WHAT IS REQUIRED: Can you arrange the records starting with the line containing "Click the asterisk" and going on through the line containing "point(163,111)" as a JSON list of strings, one per line, leaving out blank lines?

───── DATA SUPPLIED ─────

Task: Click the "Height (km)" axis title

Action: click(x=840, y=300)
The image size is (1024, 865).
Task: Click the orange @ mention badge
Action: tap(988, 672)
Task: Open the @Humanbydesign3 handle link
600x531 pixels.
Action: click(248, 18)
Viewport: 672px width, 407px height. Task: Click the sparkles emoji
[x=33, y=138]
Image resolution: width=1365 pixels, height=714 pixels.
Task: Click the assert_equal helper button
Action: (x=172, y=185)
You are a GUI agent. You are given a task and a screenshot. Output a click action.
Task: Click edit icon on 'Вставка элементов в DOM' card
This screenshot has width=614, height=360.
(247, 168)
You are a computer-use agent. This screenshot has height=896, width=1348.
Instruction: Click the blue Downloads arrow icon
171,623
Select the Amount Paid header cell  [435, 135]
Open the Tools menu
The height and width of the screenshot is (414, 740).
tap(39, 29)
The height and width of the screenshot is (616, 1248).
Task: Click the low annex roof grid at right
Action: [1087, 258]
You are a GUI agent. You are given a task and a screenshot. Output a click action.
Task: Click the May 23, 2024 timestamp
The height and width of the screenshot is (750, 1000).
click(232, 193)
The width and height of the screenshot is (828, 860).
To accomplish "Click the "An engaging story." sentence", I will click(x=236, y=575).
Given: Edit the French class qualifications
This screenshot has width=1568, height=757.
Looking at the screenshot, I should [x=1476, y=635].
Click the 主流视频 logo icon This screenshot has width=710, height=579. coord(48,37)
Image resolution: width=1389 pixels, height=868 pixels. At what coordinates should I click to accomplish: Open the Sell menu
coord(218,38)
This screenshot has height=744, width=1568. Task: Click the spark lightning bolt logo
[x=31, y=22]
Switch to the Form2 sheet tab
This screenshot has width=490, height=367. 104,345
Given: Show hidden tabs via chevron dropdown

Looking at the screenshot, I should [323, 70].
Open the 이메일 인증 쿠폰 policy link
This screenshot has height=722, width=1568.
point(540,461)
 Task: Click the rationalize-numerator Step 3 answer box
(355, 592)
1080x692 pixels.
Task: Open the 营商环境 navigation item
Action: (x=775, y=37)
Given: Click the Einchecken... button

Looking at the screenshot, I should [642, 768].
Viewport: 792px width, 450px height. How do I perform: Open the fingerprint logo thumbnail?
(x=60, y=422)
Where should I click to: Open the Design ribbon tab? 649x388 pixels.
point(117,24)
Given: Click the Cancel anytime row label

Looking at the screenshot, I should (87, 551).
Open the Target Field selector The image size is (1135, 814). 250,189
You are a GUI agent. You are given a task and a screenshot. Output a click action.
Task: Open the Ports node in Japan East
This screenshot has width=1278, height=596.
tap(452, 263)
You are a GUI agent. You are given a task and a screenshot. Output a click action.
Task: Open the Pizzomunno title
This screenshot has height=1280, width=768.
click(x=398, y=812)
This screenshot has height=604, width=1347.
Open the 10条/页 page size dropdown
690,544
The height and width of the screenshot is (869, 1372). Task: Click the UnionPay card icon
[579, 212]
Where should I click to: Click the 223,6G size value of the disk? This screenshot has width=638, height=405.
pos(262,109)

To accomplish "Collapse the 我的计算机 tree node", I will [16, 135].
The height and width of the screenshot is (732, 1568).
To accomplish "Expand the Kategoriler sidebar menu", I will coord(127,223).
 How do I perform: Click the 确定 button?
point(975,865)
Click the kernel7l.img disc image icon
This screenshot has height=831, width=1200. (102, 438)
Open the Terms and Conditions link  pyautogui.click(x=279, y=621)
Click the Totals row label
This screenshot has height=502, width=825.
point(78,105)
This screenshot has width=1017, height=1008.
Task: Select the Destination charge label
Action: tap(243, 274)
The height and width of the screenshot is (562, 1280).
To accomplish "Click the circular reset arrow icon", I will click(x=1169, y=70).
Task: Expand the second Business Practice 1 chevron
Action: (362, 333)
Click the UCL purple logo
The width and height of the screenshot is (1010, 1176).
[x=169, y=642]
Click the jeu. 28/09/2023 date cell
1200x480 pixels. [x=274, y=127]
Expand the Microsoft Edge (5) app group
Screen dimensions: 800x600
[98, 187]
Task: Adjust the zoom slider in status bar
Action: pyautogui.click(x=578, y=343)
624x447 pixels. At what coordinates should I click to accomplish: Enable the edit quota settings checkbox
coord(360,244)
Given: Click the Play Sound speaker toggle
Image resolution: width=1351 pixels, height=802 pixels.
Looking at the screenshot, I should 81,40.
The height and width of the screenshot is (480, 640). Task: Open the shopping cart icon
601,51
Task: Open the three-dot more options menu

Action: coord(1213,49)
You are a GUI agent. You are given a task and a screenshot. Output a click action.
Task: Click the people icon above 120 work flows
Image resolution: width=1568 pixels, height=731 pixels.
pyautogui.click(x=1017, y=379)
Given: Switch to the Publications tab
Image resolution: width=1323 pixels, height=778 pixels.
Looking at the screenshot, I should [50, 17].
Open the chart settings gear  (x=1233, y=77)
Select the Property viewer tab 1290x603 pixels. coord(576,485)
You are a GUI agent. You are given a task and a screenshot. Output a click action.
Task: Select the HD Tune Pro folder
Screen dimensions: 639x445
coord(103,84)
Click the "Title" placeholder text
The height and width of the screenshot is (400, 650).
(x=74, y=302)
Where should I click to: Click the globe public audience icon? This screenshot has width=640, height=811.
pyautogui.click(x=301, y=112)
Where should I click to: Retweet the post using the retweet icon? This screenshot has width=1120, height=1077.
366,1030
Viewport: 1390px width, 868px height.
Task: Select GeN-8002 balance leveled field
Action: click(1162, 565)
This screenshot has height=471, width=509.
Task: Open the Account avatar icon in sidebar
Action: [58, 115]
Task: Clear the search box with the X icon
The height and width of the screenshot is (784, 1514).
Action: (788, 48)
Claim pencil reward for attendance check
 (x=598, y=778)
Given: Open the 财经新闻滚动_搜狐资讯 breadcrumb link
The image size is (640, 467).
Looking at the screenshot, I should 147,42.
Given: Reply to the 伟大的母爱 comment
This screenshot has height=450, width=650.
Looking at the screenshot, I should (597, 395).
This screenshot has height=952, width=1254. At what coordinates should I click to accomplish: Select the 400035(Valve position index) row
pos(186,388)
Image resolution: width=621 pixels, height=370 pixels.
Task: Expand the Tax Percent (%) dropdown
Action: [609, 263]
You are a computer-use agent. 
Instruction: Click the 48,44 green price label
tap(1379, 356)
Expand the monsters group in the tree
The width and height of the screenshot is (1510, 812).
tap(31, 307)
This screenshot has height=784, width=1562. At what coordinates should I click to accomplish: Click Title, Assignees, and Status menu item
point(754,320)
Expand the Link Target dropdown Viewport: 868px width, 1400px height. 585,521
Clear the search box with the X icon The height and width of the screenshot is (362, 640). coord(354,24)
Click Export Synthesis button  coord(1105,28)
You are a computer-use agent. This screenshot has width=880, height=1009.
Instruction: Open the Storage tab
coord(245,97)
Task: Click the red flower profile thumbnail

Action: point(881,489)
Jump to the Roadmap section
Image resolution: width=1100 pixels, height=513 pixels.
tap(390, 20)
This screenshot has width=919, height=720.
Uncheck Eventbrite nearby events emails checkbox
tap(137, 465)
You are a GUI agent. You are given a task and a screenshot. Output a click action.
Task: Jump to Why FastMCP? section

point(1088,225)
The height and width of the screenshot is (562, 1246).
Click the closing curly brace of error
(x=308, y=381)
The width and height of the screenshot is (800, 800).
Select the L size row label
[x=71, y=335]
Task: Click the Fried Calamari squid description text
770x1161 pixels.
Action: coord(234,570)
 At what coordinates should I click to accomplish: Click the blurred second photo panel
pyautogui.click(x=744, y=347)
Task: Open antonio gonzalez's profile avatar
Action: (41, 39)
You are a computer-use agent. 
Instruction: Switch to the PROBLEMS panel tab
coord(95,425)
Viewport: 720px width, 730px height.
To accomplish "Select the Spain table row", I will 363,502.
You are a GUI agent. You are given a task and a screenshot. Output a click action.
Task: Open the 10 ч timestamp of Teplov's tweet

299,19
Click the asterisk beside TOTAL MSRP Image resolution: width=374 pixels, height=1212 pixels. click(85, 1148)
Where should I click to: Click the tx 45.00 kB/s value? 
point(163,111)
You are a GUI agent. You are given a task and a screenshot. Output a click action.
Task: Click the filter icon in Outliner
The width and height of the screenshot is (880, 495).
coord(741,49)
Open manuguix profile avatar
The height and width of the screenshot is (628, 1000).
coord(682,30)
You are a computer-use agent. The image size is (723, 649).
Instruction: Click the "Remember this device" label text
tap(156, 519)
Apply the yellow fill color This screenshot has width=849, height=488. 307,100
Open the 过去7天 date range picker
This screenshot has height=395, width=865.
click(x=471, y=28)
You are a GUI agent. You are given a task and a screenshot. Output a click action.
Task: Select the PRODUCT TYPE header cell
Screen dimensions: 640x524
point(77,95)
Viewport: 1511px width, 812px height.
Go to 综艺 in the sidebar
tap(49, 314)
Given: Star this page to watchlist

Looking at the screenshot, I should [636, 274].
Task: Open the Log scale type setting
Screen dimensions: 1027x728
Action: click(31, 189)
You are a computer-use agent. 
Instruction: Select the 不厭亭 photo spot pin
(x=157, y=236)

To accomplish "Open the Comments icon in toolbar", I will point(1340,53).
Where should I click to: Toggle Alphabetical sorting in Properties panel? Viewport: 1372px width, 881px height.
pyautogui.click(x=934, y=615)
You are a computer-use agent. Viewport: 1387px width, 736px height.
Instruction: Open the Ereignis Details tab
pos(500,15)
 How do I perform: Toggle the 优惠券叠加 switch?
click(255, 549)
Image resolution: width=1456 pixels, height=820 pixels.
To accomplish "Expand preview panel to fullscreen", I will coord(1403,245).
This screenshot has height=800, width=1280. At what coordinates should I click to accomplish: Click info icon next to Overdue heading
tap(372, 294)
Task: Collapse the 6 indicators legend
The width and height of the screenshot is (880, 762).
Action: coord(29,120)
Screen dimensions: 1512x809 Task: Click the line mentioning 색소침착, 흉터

─────

RESULT:
[
  "Click the asterisk beside TOTAL MSRP Image resolution: width=374 pixels, height=1212 pixels. click(85, 1148)",
  "Where should I click to: Click the tx 45.00 kB/s value? ",
  "point(163,111)"
]